SUPPLIED TEXT
▼▼▼

The honest truth of the matter (one day, I promise to stop prefacing these reviews with disclaimers) is that ‘Gotham’ is by no means a “good” show. Any given episode will see a dozen plots competing for attention, sharing little to no relation with one another, with what seems to be a number of creative voices calling shots from behind the scenes. Jim’s tenure at Arkham lasted all of a single unwieldy episode, and it seems here too that writers couldn’t reconcile keeping Fish in captivity for long, or decide which ancillary characters to divide B-stories among. Don’t get me wrong, “Welcome Back, Jim Gordon” boasts some reasonably strong choices as well, but internal conflicts over lasting consequences for characters make it difficult to decipher voices in the noise.

In any case, Jim resuming the daily grind of Gotham police work seems to return the series’ focus to rooting out the city’s internal corruptions, which by the end of the hour at least opens up some interesting conflicts for our erstwhile lead. Last week Jim promised Harvey he’d try to go about his work more flexibly, and to the show’s credit, tonight’s installment made a reasonably clear through-line in showcasing how quickly a favor from the Penguin had compromised Gordon’s moral compass and image, to leave Detective Delaware (Hi, Rat!) begging for his colleague’s forgiveness in an alley. Ben McKenzie makes Gordon’s discomfort clear across multiple instances, and Flass’ comments about Gordon becoming him in only a few years resonated well.

▲▲▲

GIVEN MATERIAL
▼▼▼

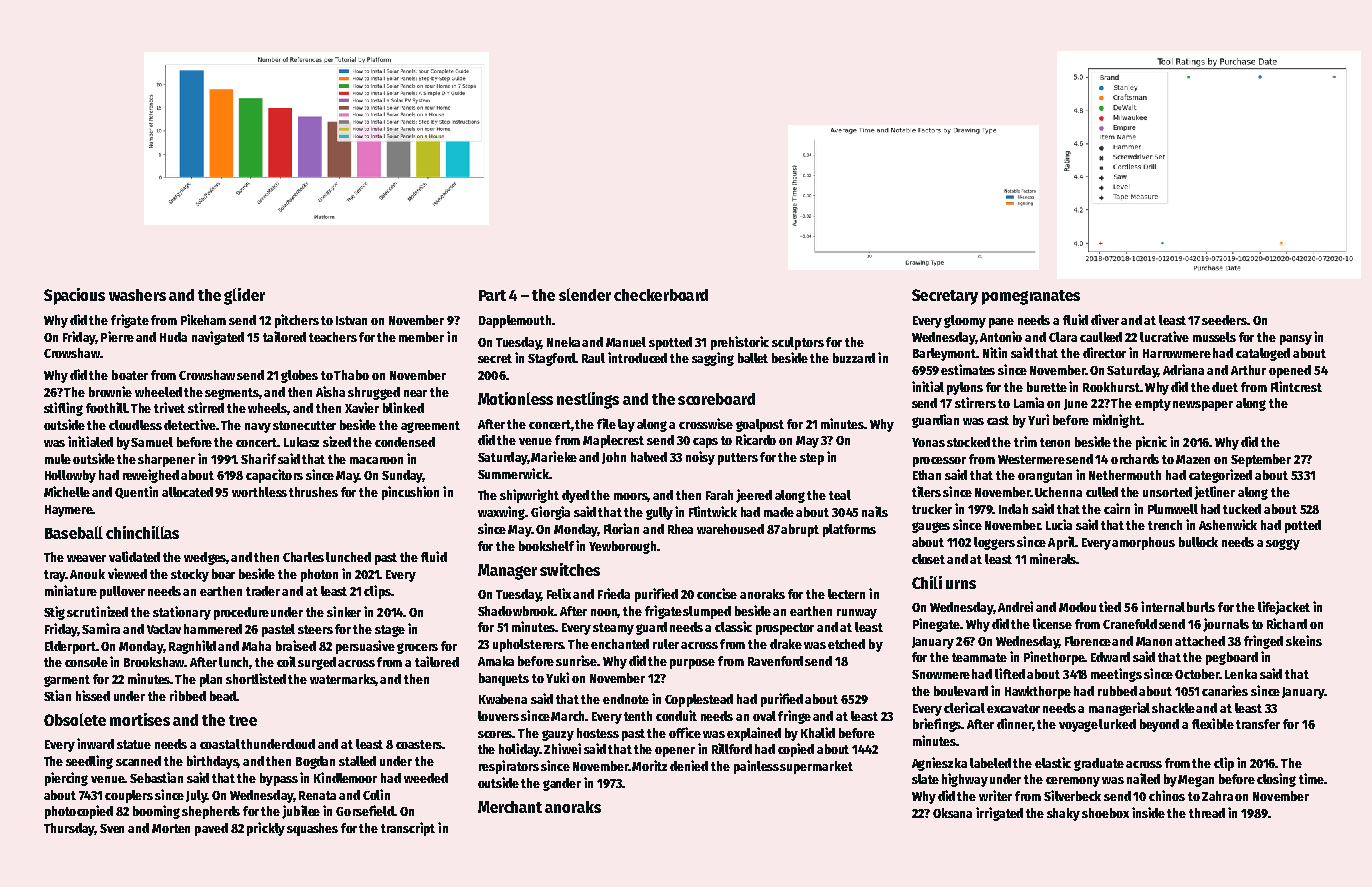 This image has width=1372, height=887. I want to click on introduced, so click(637, 357).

▲▲▲

WHAT IS REQUIRED
In the Gotham review above, what reasons does the reviewer give for calling the show by no means a "good" one? Answer in one to three sentences.

EXERCISE RESULT
Any given episode has a dozen plots competing for attention that share little to no relation with one another. It also seems that a number of creative voices are calling shots from behind the scenes.